# Create Train and Test Set for SVD

In [1]:
import pickle
from datetime import datetime
from tqdm import tqdm
import numpy as np
import pandas as pd
import os
import sklearn
from sklearn.metrics.pairwise import cosine_similarity
import random
from surprise import Reader, Dataset
from surprise import SVD
from surprise import SVDpp
from surprise.model_selection import GridSearchCV
import xgboost as xbg
from sklearn.model_selection import train_test_split
from sklearn.metrics import mean_squared_error

## Analyze Averages from Numpy

In [5]:
# for each loop to append numpy array
# get movie and customer id from sparse file
smovie = np.array([])
for i in tqdm(range(0, 6)):
    smovie = np.append(smovie, np.load("numpy" + str(i) + ".npy"))

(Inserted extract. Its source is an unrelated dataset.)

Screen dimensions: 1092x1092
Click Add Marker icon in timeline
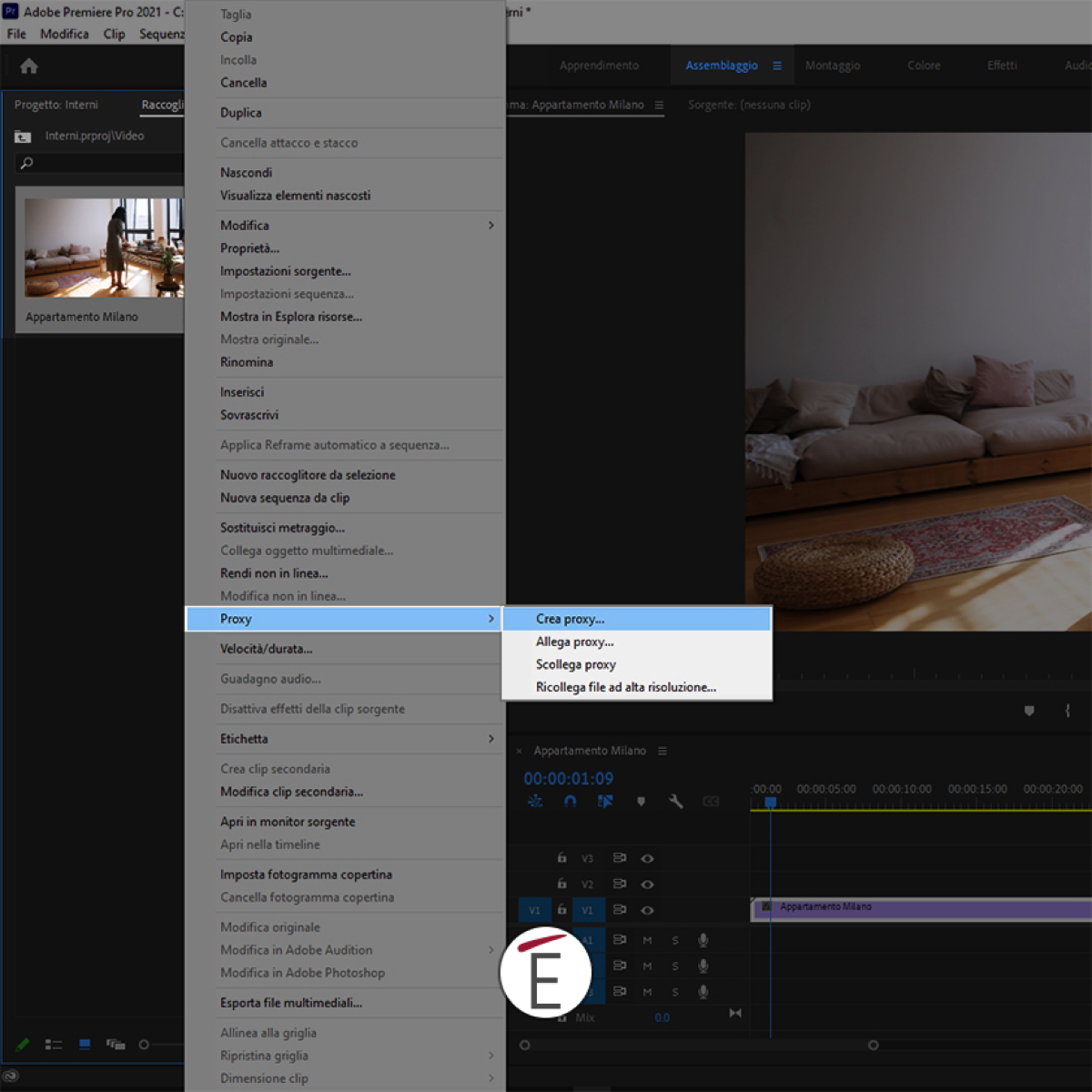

100%|██████████| 6/6 [08:49<00:00, 88.29s/it] 


In [None]:
split = int(smovie.shape[0]*0.8)
movie_train = smovie.iloc[:split]
movie_test = smovie.iloc[split + 1:]

## Run SVD on Subset

In [2]:
cwd = os.getcwd()
movie = pd.read_csv(cwd + "/data/final.csv")

Split movies df into 1.5 million total data points, approximately 1.5% of the total data. Randomize the data so training and testing sets aren't split by movie.

In [3]:
movie_train, movie_test = sklearn.model_selection.train_test_split(movie.iloc[:1500000], train_size = 0.8)
movie_test

Unnamed: 0,MovieID,CustomerID,Rating,Date
812452,191,137594,3,2004-06-28
279291,58,1009895,5,2005-02-16
958197,216,1335524,3,2004-06-14
814873,191,2373724,4,2004-04-16
695591,187,2564680,2,2003-05-29
...,...,...,...,...
267290,58,1068104,4,2004-11-03
169355,30,2441830,4,2004-07-11
1412944,299,956510,4,2004-04-25
495457,143,1143230,3,2000-06-05


In [4]:
movie.shape

(100480507, 4)

Get columns for user, movie, and rating to build trainset. Create train and testing sets to input to the model.

In [5]:
reader = Reader(rating_scale=(1,5))
movieInput = pd.DataFrame()
movieInput['CustomerID'] = movie_train['CustomerID']
movieInput['MovieID'] = movie_train['MovieID']
movieInput['Rating'] = movie_train['Rating']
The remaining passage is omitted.